◆ **Rows**:
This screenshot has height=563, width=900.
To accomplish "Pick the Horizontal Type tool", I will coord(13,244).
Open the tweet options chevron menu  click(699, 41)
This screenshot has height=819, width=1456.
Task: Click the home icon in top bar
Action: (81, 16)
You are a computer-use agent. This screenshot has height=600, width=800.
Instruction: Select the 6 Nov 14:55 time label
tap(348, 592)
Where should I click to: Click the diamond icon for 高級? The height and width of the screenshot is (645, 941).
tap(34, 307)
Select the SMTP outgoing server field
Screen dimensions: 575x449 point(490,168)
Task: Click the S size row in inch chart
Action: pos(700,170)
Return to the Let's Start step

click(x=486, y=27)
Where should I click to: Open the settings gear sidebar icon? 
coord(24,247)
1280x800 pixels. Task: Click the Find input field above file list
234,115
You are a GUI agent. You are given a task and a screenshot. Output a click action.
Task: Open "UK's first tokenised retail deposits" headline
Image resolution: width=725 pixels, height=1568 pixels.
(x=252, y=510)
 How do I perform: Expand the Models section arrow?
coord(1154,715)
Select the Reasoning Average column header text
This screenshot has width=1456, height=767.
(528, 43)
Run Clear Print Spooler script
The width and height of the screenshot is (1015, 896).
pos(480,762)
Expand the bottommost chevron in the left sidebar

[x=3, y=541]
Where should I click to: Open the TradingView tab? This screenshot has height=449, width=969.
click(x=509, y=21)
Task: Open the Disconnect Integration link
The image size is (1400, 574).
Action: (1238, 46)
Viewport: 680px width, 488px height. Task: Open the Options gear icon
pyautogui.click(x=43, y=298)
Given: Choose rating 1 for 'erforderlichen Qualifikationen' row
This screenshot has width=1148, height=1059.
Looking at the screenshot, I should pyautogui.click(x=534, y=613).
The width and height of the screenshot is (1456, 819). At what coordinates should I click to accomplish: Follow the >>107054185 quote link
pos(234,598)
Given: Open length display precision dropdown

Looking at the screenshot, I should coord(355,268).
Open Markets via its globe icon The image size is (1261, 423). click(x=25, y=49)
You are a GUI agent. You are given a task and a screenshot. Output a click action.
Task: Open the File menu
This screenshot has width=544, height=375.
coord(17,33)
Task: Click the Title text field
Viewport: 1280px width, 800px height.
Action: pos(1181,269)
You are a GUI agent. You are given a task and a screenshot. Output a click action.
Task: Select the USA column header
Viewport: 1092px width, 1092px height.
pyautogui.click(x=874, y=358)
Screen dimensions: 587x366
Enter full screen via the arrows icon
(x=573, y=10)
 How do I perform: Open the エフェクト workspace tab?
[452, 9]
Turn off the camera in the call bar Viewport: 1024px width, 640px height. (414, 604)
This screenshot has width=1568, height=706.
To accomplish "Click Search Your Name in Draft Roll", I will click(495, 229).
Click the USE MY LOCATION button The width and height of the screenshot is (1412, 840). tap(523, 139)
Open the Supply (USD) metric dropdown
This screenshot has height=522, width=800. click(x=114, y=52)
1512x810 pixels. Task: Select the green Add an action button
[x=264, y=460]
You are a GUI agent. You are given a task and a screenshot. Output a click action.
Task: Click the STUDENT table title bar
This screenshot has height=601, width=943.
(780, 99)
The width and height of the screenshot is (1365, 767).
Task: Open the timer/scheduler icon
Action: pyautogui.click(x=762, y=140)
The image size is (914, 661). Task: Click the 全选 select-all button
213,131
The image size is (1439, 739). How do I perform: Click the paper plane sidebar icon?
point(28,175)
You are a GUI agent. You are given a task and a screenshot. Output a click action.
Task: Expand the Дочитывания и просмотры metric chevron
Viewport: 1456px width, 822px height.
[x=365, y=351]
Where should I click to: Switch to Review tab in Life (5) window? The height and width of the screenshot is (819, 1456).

◆ **The request**: From the records above, keep only the lines that contain the string "will", treating uppercase and lowercase as different.

◆ **Task output**:
To accomplish "Pick the Horizontal Type tool", I will coord(13,244).
To accomplish "Click Search Your Name in Draft Roll", I will click(495, 229).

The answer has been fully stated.